■ WORK TASK
Whenever a line in the records below holds the string "column", copy it out.

Dataset entries:

▬▬▬▬▬▬

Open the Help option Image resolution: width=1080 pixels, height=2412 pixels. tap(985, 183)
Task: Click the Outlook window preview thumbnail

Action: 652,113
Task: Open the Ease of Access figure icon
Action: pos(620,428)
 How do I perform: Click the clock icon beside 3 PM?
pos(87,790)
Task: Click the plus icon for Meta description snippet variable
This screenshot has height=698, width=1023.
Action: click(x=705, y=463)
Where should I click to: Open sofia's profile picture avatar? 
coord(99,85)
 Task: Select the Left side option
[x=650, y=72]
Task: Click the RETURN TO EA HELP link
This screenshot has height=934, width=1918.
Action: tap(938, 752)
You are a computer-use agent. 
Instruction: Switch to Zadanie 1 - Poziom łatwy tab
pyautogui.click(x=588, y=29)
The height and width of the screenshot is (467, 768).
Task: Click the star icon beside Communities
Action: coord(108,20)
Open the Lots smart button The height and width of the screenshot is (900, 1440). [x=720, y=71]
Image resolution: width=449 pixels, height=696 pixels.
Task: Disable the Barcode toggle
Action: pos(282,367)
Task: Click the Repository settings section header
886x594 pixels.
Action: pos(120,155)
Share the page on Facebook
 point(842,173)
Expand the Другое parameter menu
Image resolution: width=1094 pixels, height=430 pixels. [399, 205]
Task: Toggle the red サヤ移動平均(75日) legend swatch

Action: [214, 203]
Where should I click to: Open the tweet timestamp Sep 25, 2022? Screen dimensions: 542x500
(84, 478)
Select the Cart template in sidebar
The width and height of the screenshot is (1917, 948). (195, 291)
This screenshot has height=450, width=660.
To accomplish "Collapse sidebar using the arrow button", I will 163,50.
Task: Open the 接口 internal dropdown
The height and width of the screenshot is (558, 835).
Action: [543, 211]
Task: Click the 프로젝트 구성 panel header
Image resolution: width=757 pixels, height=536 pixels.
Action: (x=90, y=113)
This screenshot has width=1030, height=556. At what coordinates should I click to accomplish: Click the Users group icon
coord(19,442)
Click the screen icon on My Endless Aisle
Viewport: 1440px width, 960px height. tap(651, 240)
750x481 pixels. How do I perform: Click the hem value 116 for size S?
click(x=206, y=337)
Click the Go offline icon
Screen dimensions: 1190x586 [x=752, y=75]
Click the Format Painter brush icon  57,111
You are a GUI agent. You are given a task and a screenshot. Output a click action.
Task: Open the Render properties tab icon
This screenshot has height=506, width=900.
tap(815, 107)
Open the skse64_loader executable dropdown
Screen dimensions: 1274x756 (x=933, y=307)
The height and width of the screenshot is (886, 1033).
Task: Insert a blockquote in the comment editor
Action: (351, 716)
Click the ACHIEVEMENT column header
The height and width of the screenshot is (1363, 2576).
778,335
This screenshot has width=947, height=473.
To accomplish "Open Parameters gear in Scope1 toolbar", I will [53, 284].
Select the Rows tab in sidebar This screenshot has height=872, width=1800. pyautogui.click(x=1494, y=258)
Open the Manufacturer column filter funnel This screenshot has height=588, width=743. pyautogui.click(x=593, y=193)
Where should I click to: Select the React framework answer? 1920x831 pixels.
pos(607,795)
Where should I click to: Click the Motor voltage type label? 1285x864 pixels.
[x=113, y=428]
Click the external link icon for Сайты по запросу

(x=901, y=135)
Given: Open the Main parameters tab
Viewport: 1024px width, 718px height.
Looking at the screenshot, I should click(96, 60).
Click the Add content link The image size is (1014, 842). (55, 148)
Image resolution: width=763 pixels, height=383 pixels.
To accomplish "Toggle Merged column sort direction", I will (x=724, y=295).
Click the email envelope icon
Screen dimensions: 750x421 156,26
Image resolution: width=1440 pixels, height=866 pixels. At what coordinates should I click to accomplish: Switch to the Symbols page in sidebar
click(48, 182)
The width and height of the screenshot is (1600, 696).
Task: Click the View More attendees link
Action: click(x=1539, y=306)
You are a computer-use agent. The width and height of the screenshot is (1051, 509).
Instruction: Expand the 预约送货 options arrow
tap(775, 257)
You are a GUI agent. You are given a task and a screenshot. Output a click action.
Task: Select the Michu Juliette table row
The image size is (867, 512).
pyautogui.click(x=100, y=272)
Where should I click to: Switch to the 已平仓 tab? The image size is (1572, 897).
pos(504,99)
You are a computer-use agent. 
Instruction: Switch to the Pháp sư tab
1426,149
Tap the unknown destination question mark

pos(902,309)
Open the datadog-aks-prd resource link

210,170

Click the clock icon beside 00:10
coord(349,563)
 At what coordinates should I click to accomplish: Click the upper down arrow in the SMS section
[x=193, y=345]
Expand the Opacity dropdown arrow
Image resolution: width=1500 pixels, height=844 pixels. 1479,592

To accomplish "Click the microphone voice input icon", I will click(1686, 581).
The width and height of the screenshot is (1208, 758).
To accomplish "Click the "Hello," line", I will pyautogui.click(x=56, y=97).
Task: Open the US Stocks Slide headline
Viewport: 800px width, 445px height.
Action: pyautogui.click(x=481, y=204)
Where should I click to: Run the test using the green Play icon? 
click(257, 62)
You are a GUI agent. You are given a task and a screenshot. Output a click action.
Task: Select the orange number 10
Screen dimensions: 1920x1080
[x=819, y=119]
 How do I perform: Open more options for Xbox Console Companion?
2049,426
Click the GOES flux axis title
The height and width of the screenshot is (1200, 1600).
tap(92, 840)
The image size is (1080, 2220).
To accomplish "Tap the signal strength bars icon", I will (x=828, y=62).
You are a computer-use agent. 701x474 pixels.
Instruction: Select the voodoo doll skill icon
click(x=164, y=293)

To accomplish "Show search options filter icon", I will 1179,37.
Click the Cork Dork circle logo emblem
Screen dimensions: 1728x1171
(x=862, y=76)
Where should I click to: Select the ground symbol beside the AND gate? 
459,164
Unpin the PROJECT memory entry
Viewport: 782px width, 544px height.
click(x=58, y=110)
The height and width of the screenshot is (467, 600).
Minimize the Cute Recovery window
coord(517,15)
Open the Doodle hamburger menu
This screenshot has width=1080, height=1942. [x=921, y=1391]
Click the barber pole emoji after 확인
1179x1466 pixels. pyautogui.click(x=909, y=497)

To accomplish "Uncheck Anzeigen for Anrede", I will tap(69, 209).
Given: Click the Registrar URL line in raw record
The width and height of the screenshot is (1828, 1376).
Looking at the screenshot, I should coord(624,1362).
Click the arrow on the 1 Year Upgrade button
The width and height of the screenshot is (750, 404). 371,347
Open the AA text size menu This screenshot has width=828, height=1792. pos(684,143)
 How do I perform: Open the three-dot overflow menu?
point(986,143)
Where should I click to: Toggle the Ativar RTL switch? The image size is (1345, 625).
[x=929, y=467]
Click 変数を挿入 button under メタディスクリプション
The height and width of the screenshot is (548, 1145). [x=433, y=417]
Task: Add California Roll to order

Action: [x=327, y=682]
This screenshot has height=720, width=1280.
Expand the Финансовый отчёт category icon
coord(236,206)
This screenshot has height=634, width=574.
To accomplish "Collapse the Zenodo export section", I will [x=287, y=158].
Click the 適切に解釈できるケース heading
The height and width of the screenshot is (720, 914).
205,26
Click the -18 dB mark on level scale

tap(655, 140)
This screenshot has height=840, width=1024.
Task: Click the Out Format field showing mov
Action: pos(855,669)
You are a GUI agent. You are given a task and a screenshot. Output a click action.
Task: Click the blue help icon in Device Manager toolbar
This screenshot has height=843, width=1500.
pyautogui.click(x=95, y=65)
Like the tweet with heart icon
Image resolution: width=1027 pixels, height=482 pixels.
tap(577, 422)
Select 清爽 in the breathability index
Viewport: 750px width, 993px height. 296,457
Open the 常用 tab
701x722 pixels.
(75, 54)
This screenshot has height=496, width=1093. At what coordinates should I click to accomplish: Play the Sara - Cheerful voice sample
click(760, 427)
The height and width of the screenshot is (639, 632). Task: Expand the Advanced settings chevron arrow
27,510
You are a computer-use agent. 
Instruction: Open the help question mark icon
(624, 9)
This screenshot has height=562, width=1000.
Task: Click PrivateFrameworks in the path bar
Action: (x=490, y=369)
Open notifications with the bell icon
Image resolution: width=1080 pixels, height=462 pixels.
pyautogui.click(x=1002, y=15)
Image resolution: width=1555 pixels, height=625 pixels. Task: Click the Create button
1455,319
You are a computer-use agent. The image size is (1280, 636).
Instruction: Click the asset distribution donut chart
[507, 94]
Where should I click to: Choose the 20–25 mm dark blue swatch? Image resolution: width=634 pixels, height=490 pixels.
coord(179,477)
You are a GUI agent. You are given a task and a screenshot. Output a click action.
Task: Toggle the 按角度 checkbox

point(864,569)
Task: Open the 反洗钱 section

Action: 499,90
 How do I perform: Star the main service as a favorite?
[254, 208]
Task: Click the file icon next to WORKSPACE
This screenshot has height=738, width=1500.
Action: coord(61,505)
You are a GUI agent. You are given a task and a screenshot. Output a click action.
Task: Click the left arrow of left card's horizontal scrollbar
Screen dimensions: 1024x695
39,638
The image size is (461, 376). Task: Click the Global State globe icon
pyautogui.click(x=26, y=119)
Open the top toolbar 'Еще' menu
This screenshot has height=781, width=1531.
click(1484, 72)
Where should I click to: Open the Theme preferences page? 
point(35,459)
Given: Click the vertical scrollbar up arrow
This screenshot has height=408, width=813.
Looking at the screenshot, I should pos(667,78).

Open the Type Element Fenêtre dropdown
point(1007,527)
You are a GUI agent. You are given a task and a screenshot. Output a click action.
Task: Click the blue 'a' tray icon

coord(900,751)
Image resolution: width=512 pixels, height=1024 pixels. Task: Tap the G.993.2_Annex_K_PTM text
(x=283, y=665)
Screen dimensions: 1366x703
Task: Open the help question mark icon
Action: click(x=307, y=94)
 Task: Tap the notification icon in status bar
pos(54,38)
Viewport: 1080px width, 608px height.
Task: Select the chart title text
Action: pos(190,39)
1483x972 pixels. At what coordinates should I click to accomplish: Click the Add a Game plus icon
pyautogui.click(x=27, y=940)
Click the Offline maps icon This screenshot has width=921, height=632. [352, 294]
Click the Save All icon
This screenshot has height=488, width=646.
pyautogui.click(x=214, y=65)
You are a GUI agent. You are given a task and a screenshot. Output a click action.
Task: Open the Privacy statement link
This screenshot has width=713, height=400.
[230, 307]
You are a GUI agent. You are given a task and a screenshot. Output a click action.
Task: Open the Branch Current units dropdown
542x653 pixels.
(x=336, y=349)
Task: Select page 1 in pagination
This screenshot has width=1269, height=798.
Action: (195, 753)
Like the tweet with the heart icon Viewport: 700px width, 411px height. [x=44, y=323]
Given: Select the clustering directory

▬▬▬▬▬▬

■ WORKED SOLUTION
Click the ACHIEVEMENT column header
Open the Manufacturer column filter funnel This screenshot has height=588, width=743. pyautogui.click(x=593, y=193)
To accomplish "Toggle Merged column sort direction", I will (x=724, y=295).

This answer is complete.